We have the fundamental problem associated. Where it has enormous meaning to what the finance minister has proposed with respect to encouraging Canadians to participate in charities is something called the 80 per cent rule.
In 1976 an amendment to the Income Tax Act required that charities spend 80 per cent of their tax receiptable donations on charitable services. That left 20 per cent for management, administration and salaries.
Unfortunately the authors of that amendment confined it purely to tax receiptable donations when charitable income is mainly and ultimately, believe it or not, from government. Most governments at every level support charities which may be universities, hospitals or CIDA charities associated with foreign affairs or charities associated with Heritage Canada or Health Canada.
Unfortunately because the 80 per cent rule applies only to tax receiptable donations, it does not apply to grants from government or funds raised by other means, for instance, bingos. It does not apply to bequests left by people in their wills. If we examine a couple of hundred T3010 forms we would find that the vast majority of charities are nowhere near the 80 per cent rule with regard to their total revenues.

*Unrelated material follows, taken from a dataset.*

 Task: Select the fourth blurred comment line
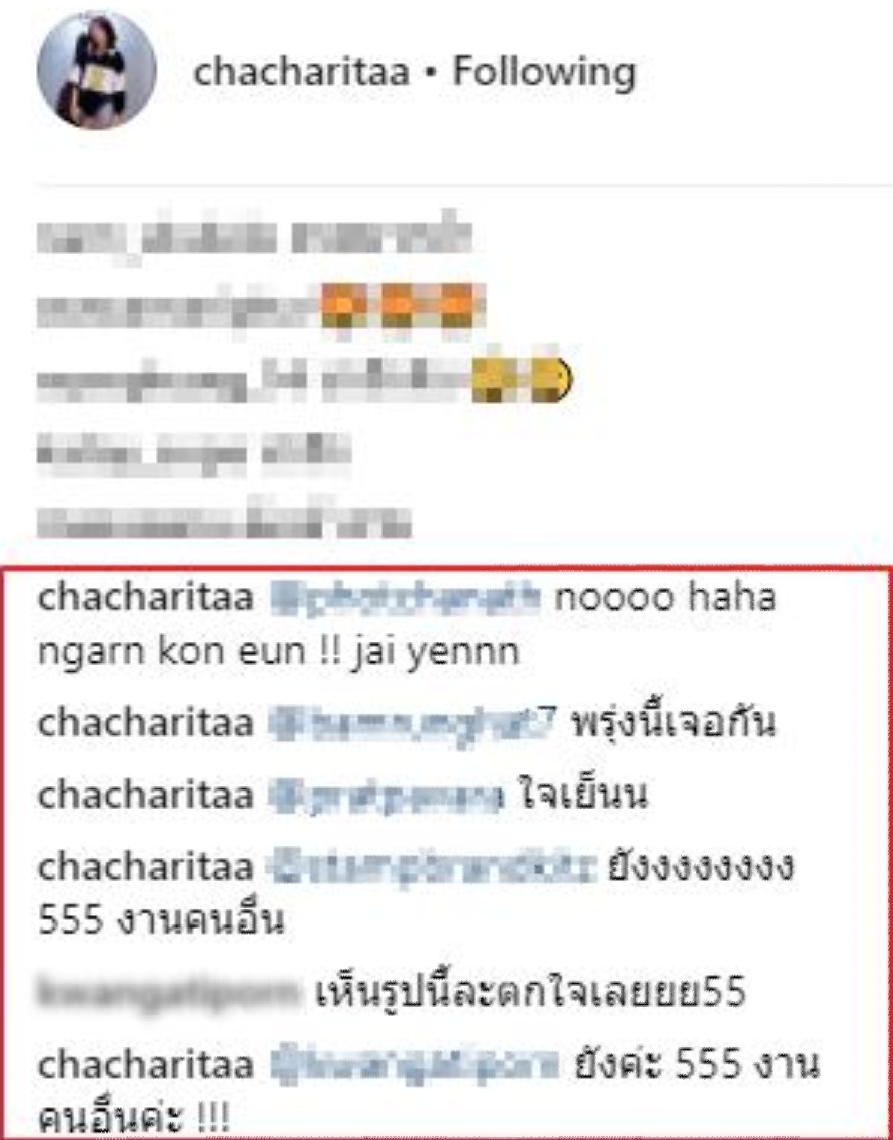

Charities are by a large not very well managed. Some charities are spending perhaps 30, 40 or 50 per cent of their total revenue on actual charitable activities. This is quite an enormous inefficiency which Canadians would be very concerned about when they put up their charitable dollars.
The problem is we have no way of controlling that with charities as the legislation now stands. The revenue minister cannot dictate to a charity to improve its management. There is the possibility of an audit of a charity but an audit looks only at fraudulent use or improprieties by a charity. It does not look at the ethics of spending by a charity. Consequently a charity could be very small and could choose to pay $180,000 to its executive director or, as was recently in the news, the case of the Red Cross deciding to pay $1,000 a day to a former principal officer so he could testify before the Krever commission.
There are all kinds of ethical problems within charities because there is no mechanism for an ethical audit. One reason there is no mechanism is that there is not the level of disclosure or regulation existing either within the law or any other means which pertain to charities. We have no decent control on how well charities do their business. Therefore the finance minister proposes involving charities more and more with helping Canadians and taking over where government leaves off in providing services to Canadians.
We are sure the level of management of these charities is actually below that of our own bureaucracy. We must ask ourselves if the finance minister's move is wise. The finance minister is aiming in the right direction. Before we can involve charities in the way proposed in the budget speech we must have legislation which will set the house of charities in order.
We need new legislation similar to what has been put forward in the United Kingdom where charities have been completely overhauled. We need to do this in Canada and then the finance minister's proposal to tap the generosity of Canadians to support charities, bring new services to people and to encourage the very good charities and get rid of the ones that are poorly managed. Then it will be a very fine move.